Sat, Aug 04, 2012 - Page 4 News List

Taipei event to mark brutality of Japan’s war camps

Staff writer, with CNA

A program dedicated to prisoners of war (POWs) during World War II will be held next week in Taipei to mark the Far East Prisoner of War (FEPOW) Day that falls on Aug. 15, the organizer said recently.

The event will take place on Aug. 11 to remember military personnel and civilians who suffered imprisonment at the hands of Japanese forces during the global conflict, said Michael Hurst, founder and director of the Taiwan POW Camps Memorial Society.

This will be the fifth FEPOW Day event organized by the group in the capital, after the memorial was created in 2007 in the UK to remember those who were enslaved in East and Southeast Asia by Japanese troops during the war years, Hurst said.

The main purpose of the event “is to create an awareness of the suffering endured by all the former POWs and civilian internees,” Hurst said.

However, the memorial service is being held especially to remind people about those who suffered and died in the 14 POW camps which were based around Taiwan, he added.
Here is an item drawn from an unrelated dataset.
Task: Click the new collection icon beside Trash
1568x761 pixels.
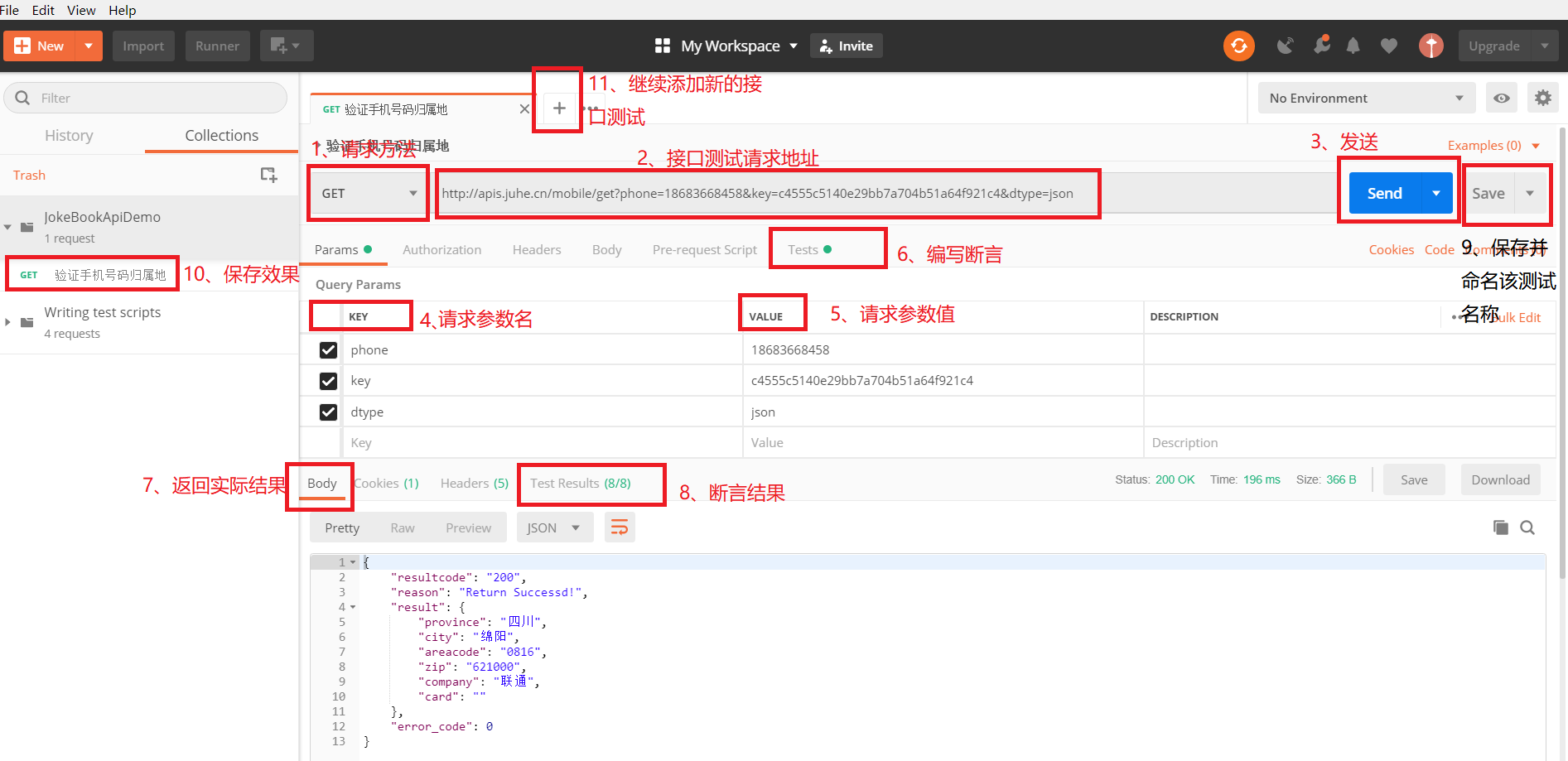Action: coord(268,175)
The event, which is scheduled to take place at SPOT-Taipei Film House, is to feature an exhibition of World War II military and prisoner-of-war artefacts collected by the society, including military uniforms and personal items used by Japanese soldiers and Allied POWs, Hurst said.
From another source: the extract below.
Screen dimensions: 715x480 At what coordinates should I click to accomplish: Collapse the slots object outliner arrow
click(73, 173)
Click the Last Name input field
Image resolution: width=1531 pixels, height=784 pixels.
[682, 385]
There will also be a showing of the documentary The True Story of the Bridge on the River Kwai, which portrays the experience of the POWs who constructed the “Railway of Death” in Burma and Thailand, he said.

In addition to holding regular memorial services, Hurst, who established the society in 1999, has played an integral part in setting up monuments and other memorials at former POW camps around Taiwan.

For example, a sculpture named Mates was unveiled last November at the POW Memorial Park in Jinguashih (金瓜石), New Taipei City (新北市), on the former site of one of the most notorious Japanese camps, known as Kinkaseki.

Designed by Hurst, the object symbolizes the importance of the POWs’ support for one another during their gruelling imprisonment within a series of internment camps.

A black granite wall, inscribed with the names of the 4,363 former POWs kept at different camps around Taiwan between 1942 and 1945 — the last four years of Japanese colonial rule over the island that began in 1895 — was also erected last year.

In the same year, Taiwan’s eighth POW monument, set up in Taipei’s Dazhi (大直), area near the former camp of Taihoku, was inaugurated.